Han pasado muchos años de estos sucesos y tanto los autores de la publicación como los ejecutivos que les financiaron han fallecido. Pero es bueno recordar que uno de ellos, Mark Heisted, se convirtió años después en el jefe de nutrición del Departamento de Agricultura de los Estados Unidos, y ayudó a redactar las pautas alimentarias del Gobierno Federal.
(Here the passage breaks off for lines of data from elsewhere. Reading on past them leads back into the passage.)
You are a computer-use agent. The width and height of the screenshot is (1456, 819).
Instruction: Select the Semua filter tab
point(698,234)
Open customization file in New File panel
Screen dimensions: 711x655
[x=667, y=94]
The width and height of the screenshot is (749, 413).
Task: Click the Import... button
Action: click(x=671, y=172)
Otro de los autores en discordia, Frederick J. Stare, fue recompensado con el puesto de jefe del Departamento de Nutrición de la Escuela de Salud Pública de Harvard.
El azúcar no causa caries
En marzo de 2015, nuevas investigaciones de la UCSF destaparon otro caso de tráfico de influencias en relación con las recomendaciones oficiales dictadas por el NIDR (siglas de National Institute for Dental Research), que en 1971 lanzó el Programa Nacional contra la Caries.
Las pesquisas de la UCSF se centraron en una serie de artículos financiados por la industria azucarera de caña y remolacha entre 1959 y 1971. Las conclusiones de la UCSF, firmadas entre otros por Cristin E. Kearns y Stanton A. Glantz, resultaron categóricas: la industria de este sector sabía que el azúcar causaba caries dentales tan pronto como en 1950 e intentó repetidamente negar esta evidencia.
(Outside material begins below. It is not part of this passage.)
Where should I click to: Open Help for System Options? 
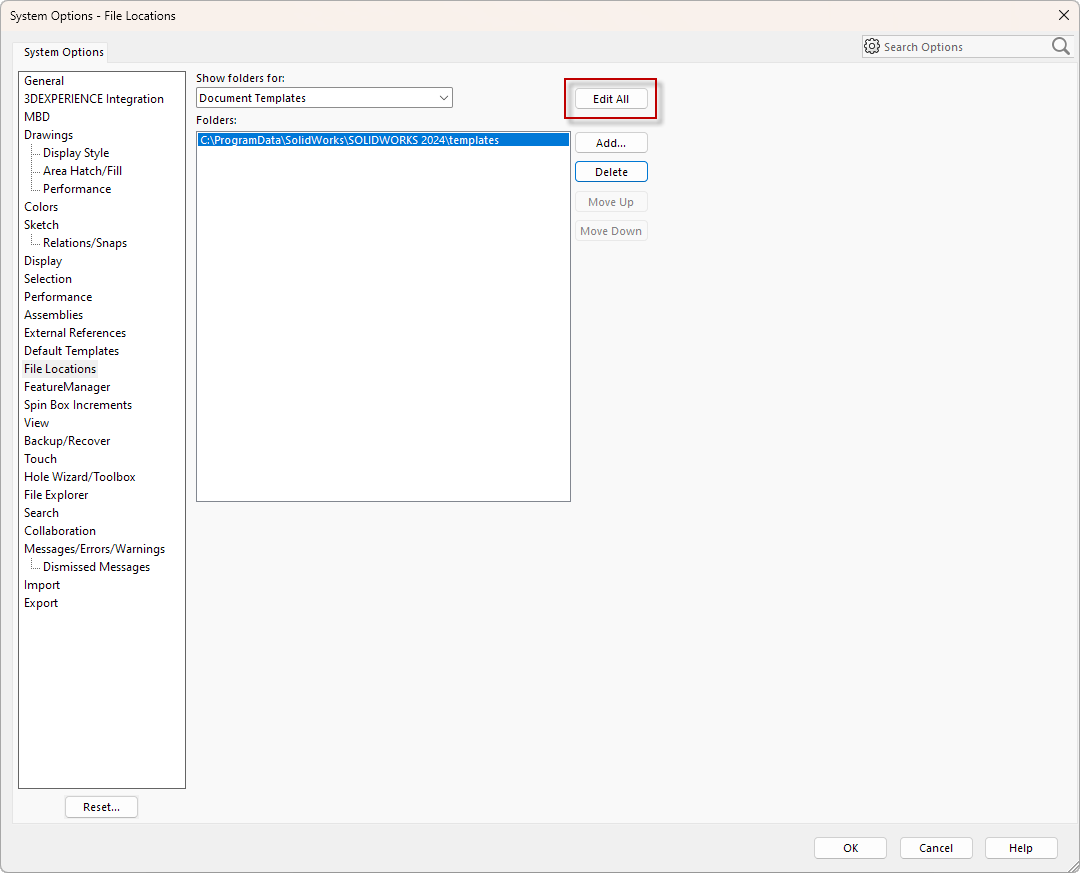[x=1021, y=847]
Así, mediante ciertas actividades de índole comercial poco transparente, se adoptó un plan que logró desviar la atención a ciertas intervenciones en salud que podrían tender a reducir el consumo de azúcar, en lugar de contribuir a restringir sus efectos nocivos.
En consecuencia, el NCP puede considerarse como otra oportunidad perdida en cuanto a su objetivo de promover la salud dental debido a una total alineación de las agendas de investigación propias o contratadas por el NIDR y las financiadas directamente por la poderosa industria azucarera.
Resumiendo, es fundamental garantizar que los intereses privados no influyan sobre las políticas de salud pública. Para ello es imprescindible que investigadores, agencias público-privadas y editoriales científicas sigan desarrollando mecanismos de control y transparencia sobre las propuestas de información y recomendaciones oficiales de las agencias como la OMS que velan por la salud de todos.
**Santiago Roura Ferrer es profesor asociado en la Facultad de Medicina de la Universidad de Vic-Universidad Central de Catalunya.